---------- DATA LINES ----------

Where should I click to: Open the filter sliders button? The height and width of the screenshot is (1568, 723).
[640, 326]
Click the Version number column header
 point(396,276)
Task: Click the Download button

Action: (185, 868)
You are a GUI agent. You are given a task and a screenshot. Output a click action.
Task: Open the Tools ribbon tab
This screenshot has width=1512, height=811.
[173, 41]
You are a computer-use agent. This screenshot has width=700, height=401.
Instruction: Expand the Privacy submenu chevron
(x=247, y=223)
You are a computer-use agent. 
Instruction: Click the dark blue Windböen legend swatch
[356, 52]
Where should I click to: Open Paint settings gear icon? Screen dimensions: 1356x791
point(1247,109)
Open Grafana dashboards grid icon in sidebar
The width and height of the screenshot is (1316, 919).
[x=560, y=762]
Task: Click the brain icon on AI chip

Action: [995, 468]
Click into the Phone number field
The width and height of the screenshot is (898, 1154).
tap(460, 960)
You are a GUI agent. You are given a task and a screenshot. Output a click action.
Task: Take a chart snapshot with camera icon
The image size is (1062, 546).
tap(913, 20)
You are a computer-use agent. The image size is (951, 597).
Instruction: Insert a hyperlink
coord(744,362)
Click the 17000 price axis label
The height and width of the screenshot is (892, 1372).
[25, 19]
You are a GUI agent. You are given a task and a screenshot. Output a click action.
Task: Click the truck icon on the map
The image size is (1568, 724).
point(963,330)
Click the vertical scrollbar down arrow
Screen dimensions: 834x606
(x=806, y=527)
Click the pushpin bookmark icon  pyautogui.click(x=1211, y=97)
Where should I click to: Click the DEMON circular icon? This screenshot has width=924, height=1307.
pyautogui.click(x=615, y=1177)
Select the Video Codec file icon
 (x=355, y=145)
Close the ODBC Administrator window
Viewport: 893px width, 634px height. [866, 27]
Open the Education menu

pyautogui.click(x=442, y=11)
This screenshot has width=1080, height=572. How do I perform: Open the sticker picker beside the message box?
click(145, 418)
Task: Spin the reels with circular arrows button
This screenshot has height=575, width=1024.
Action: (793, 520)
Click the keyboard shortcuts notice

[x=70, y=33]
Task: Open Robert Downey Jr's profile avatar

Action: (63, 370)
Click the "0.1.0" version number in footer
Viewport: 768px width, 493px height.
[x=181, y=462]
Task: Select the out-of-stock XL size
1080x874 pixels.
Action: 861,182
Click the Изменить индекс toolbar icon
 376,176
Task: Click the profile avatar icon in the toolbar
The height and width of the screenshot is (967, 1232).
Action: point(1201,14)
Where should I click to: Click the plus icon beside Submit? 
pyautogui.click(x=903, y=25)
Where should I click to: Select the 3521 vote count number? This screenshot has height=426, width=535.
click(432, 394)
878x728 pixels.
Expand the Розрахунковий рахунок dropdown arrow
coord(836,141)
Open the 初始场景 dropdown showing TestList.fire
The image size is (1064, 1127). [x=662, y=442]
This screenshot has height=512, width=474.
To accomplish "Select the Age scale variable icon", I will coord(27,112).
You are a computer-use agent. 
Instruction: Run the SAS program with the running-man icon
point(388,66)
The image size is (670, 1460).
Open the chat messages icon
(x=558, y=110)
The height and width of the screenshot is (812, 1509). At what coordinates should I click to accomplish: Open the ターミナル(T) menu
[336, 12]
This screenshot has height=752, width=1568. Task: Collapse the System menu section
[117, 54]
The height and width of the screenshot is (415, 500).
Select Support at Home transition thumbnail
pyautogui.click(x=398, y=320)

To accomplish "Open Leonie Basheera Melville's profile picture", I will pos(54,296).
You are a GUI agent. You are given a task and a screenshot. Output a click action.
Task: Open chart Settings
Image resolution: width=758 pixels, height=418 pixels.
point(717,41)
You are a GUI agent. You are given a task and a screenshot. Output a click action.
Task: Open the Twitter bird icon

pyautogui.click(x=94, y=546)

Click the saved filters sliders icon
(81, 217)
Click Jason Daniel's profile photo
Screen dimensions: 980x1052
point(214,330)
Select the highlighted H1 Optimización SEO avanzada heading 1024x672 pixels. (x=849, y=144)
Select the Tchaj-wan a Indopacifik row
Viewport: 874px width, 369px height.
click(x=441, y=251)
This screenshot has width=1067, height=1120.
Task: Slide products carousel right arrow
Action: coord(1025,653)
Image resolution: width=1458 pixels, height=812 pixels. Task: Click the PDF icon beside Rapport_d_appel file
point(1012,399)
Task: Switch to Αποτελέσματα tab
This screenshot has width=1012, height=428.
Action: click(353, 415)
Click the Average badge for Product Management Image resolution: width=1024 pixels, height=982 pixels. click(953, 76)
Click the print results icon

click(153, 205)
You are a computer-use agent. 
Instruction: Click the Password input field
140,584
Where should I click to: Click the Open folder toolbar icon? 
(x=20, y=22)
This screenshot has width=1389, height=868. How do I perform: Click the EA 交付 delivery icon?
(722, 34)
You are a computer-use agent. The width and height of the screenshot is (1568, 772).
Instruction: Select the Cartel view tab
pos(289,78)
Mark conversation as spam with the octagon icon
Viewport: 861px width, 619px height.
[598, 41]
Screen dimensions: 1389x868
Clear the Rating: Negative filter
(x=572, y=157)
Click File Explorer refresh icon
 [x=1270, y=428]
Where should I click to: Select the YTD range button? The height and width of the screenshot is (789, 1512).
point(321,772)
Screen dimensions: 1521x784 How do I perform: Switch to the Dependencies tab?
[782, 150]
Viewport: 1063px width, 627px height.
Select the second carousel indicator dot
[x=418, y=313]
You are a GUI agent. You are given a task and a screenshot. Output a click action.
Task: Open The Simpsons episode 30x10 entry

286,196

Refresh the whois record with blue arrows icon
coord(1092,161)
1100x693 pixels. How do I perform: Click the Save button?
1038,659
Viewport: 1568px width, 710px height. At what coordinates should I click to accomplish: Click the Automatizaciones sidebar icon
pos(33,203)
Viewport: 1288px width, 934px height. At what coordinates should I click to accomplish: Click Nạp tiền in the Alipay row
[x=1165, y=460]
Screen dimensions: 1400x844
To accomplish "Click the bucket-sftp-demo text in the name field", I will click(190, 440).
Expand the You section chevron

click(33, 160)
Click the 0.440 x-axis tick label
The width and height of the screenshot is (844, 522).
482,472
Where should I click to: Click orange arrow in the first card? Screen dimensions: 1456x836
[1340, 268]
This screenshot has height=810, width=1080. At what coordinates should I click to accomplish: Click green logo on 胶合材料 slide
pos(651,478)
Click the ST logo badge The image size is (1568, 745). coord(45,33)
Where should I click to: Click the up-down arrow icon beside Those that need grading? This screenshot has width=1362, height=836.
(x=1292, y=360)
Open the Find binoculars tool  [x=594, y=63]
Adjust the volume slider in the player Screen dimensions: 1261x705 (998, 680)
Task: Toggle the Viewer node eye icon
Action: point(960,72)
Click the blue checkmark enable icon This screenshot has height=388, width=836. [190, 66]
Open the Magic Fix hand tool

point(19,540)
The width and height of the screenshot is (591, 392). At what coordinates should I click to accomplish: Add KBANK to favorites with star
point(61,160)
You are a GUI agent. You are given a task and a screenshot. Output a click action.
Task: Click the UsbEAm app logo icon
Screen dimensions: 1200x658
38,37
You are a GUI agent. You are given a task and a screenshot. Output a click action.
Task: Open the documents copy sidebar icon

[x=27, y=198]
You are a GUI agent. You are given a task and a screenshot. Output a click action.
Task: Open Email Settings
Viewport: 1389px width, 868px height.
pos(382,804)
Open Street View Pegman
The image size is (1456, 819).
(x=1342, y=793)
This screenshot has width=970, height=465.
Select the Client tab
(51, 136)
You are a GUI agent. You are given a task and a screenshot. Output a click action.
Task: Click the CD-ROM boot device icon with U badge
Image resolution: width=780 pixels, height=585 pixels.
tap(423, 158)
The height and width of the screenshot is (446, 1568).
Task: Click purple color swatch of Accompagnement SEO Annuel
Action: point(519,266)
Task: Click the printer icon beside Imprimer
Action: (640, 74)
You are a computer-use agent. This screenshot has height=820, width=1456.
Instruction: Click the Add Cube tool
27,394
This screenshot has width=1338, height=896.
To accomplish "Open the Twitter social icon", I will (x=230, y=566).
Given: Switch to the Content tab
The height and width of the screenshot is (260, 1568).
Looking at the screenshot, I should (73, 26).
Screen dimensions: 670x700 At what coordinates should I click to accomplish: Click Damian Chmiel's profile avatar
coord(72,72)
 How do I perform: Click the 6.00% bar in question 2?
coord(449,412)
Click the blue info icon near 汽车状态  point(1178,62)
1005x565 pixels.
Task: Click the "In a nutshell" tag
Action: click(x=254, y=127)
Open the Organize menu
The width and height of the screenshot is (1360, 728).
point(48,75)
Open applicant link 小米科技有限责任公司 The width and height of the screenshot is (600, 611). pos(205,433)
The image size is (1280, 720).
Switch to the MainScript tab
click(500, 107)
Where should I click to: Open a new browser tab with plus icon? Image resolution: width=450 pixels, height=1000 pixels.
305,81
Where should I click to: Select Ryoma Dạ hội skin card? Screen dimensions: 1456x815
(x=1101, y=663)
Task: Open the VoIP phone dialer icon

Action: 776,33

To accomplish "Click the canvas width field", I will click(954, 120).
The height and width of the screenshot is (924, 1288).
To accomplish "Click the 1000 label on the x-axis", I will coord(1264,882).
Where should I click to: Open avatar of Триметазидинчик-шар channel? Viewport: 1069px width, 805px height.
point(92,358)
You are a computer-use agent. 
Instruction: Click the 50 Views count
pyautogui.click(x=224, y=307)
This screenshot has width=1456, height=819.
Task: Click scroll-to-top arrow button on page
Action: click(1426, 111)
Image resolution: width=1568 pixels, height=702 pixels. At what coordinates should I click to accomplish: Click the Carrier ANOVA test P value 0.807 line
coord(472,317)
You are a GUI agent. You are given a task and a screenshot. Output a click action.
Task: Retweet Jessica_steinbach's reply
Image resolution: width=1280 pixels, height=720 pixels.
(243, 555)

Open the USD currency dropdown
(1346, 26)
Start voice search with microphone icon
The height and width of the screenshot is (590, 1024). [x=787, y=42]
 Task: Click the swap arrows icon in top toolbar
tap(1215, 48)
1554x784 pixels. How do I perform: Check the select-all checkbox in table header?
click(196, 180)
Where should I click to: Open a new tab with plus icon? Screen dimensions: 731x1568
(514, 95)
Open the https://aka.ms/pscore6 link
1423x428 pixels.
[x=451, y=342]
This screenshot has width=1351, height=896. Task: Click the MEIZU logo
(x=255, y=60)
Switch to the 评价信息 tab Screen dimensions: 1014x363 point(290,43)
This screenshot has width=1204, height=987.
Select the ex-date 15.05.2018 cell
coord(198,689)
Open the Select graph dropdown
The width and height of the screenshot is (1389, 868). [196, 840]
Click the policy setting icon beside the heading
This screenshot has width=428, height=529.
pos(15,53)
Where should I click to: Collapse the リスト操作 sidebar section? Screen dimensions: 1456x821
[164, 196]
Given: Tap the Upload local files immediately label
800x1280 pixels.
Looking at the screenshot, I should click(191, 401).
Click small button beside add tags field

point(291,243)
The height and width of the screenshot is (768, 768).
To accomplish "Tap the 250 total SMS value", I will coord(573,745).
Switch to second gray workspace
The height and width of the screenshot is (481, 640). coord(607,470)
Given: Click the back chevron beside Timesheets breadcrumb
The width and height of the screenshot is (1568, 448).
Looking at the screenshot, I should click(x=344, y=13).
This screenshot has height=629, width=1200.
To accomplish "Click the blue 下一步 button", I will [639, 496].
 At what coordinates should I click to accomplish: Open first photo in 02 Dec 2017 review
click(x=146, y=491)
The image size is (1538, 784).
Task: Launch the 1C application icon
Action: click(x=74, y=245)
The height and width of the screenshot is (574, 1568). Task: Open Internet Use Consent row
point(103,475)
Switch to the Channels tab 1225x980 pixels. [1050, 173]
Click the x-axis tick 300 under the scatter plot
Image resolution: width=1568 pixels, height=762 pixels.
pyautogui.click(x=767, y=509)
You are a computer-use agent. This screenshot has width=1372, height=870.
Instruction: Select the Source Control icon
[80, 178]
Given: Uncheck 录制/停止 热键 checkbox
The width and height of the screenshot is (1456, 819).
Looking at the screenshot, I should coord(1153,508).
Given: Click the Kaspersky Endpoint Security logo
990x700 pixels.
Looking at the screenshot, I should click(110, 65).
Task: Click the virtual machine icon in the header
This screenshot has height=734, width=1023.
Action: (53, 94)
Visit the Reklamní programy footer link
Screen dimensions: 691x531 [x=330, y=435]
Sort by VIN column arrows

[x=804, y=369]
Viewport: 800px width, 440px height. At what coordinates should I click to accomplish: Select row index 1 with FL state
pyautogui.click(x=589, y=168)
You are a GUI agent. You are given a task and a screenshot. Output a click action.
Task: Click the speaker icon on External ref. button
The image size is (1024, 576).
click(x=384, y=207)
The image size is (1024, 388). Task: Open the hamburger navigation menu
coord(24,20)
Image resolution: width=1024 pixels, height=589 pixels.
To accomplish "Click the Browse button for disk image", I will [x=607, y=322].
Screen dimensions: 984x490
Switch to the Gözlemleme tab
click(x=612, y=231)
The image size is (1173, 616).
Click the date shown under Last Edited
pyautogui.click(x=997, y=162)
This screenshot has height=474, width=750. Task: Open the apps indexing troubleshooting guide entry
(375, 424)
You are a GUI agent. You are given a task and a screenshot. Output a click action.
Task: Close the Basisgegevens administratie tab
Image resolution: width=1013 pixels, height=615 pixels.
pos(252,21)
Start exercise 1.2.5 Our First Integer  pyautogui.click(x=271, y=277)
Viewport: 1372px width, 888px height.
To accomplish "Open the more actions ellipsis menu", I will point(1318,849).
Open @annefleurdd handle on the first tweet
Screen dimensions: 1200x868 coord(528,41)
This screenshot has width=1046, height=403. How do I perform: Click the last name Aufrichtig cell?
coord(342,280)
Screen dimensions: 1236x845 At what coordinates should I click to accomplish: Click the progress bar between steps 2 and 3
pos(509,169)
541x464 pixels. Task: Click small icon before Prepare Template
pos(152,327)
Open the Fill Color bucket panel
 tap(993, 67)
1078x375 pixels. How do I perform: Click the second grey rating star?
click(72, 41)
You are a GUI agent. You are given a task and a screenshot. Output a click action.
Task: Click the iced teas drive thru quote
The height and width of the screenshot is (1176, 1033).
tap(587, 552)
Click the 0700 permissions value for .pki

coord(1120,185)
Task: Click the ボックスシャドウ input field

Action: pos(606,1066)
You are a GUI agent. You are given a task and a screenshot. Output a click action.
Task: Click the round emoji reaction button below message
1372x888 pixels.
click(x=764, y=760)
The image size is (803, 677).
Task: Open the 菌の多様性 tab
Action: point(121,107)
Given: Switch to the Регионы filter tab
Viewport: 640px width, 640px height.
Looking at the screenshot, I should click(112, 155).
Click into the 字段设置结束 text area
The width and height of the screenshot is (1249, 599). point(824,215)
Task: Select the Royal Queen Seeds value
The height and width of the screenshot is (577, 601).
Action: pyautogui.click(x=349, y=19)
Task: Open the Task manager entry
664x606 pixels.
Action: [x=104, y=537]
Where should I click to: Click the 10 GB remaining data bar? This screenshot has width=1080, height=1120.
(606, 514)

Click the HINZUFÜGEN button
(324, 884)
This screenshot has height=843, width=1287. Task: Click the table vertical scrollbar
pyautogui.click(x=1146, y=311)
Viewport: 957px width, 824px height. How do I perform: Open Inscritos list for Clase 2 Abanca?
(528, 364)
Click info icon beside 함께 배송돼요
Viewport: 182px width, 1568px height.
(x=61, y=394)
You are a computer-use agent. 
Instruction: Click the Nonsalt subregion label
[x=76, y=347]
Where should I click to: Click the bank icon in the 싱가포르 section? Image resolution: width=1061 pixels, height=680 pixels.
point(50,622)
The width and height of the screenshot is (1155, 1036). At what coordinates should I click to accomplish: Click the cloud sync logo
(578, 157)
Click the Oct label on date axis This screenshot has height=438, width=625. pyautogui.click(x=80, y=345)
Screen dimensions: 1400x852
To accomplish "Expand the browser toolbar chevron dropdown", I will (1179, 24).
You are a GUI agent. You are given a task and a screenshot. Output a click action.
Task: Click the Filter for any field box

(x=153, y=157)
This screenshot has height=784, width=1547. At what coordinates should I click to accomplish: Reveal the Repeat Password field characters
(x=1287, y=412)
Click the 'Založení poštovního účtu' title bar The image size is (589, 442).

----------

__EXERCISE__: Reproduce the entries from the line containing "Click the Oct" through the last entry, inclusive, replacing "screenshot" with "screen capture" and leaving everything else unchanged.

__TASK RESULT__:
Click the Oct label on date axis This screen capture has height=438, width=625. pyautogui.click(x=80, y=345)
Screen dimensions: 1400x852
To accomplish "Expand the browser toolbar chevron dropdown", I will (1179, 24).
You are a GUI agent. You are given a task and a screen capture. Output a click action.
Task: Click the Filter for any field box

(x=153, y=157)
This screen capture has height=784, width=1547. At what coordinates should I click to accomplish: Reveal the Repeat Password field characters
(x=1287, y=412)
Click the 'Založení poštovního účtu' title bar The image size is (589, 442).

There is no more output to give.